Department of Nephrology, Leiden University Medical Center, Leiden, The Netherlands.
Department of Clinical Chemistry and Laboratory Medicine, Leiden University Medical Center, Leiden, The Netherlands.
Transplantation. 2019 May;103(5):1014-1023. doi: 10.1097/TP.0000000000002472.
Urinary tissue inhibitor of metalloproteinases-2 (TIMP-2) and insulin-like growth factor binding protein-7 (IGFBP7) have been validated as biomarkers for acute kidney injury. We investigated the performance of both markers in predicting the occurrence and duration of functionally defined delayed graft function (fDGF) in donation after circulatory death (DCD) kidney transplant recipients.
Urine samples of 74 DCD recipients were analyzed. TIMP-2 and IGFBP7 were measured with ELISA on postoperative days 1 to 7, day 10, week 6, and month 6, and values were corrected for osmolality (mOsm). Immunosuppression consisted of anti-CD25 antibody induction and triple maintenance therapy (steroids, mycophenolate mofetil, and calcineurin inhibitor). Statistical analysis included receiver operating characteristic curves and multivariate logistic regression.
Fifty-one (69%) renal transplant recipients had fDGF, of which 14 experienced prolonged fDGF (≥21 days). TIMP-2/mOsm on day-1 and day-10 adequately identified patients with fDGF (area under the curve [AUC], 0.91) and prolonged fDGF (AUC, 0.80), respectively, whereas IGFBP7/mOsm did not (AUC, 0.63 and 0.60). Multivariate analysis on day 1 identified 24-hour urinary creatinine excretion and TIMP-2/mOsm as significant predictors of fDGF (AUC, 0.90, 95% confidence interval, 0.80-0.98). The best predictors of prolonged fDGF on day 10 were 24-hour urinary creatinine excretion, TIMP-2/mOsm, and total warm ischemia time with an AUC of 0.85 (95% confidence interval, 0.72-0.95). Consecutive TIMP-2/mOsm values showed a decrease in TIMP-2/mOsm before an increase in estimated glomerular filtration rate, enabling us to monitor fDGF and predict resolution of fDGF.

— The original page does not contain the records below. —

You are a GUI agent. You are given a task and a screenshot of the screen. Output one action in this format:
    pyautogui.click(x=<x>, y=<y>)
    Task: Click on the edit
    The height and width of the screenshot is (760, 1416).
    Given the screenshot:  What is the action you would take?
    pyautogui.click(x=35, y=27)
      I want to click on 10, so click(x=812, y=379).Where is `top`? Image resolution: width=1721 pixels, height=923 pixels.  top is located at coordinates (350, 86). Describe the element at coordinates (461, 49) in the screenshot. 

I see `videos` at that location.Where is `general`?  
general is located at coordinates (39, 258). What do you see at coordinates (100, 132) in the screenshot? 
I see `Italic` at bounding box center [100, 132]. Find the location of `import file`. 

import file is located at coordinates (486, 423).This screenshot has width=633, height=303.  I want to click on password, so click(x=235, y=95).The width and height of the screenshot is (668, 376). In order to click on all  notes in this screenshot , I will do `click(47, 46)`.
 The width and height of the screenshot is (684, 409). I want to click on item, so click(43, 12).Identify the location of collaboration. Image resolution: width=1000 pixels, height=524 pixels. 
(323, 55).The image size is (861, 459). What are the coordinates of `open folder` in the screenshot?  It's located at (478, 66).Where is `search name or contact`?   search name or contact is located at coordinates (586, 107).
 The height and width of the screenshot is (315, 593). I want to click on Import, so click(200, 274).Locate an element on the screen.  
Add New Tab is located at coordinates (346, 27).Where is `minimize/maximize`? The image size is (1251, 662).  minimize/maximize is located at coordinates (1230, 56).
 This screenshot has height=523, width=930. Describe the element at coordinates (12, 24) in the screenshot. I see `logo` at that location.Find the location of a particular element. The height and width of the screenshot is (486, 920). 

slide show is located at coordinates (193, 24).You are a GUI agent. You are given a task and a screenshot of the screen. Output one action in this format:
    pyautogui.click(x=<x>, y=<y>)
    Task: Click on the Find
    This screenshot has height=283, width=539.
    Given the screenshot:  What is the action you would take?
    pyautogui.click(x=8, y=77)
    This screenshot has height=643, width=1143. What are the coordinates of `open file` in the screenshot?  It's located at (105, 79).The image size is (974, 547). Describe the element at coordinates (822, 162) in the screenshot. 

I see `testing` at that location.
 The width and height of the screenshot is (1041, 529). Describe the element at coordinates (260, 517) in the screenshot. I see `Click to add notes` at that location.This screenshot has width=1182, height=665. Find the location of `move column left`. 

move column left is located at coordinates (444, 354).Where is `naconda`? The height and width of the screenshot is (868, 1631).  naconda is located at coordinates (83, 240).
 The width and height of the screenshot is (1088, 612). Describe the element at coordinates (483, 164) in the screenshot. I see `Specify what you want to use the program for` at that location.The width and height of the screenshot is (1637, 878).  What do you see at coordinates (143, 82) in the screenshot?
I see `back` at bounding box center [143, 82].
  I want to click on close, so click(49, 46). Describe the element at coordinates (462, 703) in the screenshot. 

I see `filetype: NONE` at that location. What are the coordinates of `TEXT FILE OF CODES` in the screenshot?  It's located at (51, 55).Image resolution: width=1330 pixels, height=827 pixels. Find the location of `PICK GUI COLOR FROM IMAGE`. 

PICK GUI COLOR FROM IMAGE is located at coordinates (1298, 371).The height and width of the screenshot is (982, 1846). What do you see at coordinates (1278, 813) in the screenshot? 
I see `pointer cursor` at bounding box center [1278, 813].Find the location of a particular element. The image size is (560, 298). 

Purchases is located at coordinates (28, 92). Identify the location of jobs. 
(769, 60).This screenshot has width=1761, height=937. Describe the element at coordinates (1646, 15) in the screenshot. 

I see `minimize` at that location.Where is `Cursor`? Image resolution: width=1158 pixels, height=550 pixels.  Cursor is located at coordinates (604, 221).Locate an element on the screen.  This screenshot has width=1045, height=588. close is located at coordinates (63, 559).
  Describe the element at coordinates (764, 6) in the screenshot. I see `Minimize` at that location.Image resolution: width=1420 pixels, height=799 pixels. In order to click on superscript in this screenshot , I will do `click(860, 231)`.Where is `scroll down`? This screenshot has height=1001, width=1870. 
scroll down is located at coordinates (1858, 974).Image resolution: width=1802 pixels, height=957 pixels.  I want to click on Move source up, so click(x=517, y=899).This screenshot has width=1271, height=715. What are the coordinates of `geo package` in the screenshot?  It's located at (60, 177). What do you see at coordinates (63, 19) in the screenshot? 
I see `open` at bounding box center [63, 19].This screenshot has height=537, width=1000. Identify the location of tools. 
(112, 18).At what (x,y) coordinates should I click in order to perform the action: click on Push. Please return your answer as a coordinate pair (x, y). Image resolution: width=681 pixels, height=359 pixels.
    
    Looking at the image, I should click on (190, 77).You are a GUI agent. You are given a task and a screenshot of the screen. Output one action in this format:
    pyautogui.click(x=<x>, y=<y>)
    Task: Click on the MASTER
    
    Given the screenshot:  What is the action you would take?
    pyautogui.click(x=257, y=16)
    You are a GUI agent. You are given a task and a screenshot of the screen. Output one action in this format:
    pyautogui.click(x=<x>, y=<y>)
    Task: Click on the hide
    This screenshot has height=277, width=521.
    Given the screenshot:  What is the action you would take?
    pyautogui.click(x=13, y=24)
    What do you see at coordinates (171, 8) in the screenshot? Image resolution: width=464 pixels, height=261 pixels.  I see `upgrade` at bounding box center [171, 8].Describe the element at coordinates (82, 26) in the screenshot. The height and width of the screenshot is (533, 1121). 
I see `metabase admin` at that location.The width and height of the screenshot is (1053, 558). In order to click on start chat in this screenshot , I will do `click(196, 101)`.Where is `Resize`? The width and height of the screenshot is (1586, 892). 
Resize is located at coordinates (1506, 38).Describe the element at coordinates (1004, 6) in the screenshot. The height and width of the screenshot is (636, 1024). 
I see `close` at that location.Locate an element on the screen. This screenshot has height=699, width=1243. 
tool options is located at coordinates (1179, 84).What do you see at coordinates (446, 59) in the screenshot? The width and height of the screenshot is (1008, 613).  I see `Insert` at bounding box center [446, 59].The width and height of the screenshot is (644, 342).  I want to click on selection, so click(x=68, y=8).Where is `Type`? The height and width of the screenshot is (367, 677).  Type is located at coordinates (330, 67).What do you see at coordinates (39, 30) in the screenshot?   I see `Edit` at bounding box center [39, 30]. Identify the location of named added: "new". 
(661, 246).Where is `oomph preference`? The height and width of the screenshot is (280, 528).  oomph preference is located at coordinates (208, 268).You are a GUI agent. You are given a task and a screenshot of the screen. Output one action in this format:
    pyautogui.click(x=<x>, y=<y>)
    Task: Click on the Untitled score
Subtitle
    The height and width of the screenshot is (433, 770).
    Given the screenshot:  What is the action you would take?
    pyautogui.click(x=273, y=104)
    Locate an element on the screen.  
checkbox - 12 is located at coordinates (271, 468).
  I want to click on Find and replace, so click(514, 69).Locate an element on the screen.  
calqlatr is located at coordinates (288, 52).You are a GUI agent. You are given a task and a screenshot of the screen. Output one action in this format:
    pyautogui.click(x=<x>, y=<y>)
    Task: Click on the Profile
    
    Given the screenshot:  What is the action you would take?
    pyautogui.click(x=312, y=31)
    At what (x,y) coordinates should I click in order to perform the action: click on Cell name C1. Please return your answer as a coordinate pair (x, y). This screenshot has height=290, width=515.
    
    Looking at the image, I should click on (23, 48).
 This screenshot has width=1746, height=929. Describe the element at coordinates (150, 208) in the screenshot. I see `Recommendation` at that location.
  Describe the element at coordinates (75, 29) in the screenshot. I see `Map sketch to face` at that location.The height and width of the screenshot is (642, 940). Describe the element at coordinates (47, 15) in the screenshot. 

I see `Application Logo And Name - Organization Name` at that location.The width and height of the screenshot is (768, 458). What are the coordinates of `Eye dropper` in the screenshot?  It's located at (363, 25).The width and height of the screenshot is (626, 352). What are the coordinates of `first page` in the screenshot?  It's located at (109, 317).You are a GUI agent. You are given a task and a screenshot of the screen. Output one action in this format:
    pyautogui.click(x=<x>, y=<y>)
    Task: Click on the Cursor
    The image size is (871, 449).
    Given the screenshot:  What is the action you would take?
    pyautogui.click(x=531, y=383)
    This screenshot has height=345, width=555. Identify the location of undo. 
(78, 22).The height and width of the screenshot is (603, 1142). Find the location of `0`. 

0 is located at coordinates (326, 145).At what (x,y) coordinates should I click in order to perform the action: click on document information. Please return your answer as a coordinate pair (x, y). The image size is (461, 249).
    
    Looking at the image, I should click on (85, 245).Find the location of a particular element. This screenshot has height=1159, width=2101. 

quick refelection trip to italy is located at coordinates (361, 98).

Urinary TIMP-2, but not IGFBP7, is a promising biomarker to predict the occurrence and duration of fDGF in DCD kidney transplant recipients.
尿组织抑制剂金属蛋白酶-2(TIMP-2)和胰岛素样生长因子结合蛋白-7(IGFBP7)已被验证为急性肾损伤的生物标志物。我们研究了这两种标志物在预测捐赠者循环死亡(DCD)肾移植受者中功能性定义的延迟肾功能恢复(fDGF)发生和持续时间的表现。
分析了 74 名 DCD 受者的尿样。术后第 1 至 7 天、第 10 天、第 6 周和第 6 个月用 ELISA 法测定 TIMP-2 和 IGFBP7,值经渗透压(mOsm)校正。免疫抑制包括抗 CD25 抗体诱导和三联维持治疗(类固醇、霉酚酸酯和钙调磷酸酶抑制剂)。统计分析包括受试者工作特征曲线和多变量逻辑回归。
51 名(69%)肾移植受者发生 fDGF,其中 14 名发生延长的 fDGF(≥21 天)。TIMP-2/mOsm 在第 1 天和第 10 天可以分别很好地识别出发生 fDGF(曲线下面积[AUC],0.91)和延长的 fDGF(AUC,0.80)的患者,而 IGFBP7/mOsm 则不能(AUC,0.63 和 0.60)。第 1 天的多变量分析确定 24 小时尿肌酐排泄和 TIMP-2/mOsm 是 fDGF 的显著预测因素(AUC,0.90,95%置信区间,0.80-0.98)。第 10 天延长 fDGF 的最佳预测因素是 24 小时尿肌酐排泄、TIMP-2/mOsm 和总热缺血时间,AUC 为 0.85(95%置信区间,0.72-0.95)。连续的 TIMP-2/mOsm 值显示在估计肾小球滤过率升高之前 TIMP-2/mOsm 值下降,使我们能够监测 fDGF 并预测 fDGF 的缓解。
尿 TIMP-2,但不是 IGFBP7,是预测 DCD 肾移植受者 fDGF 发生和持续时间的有前途的生物标志物。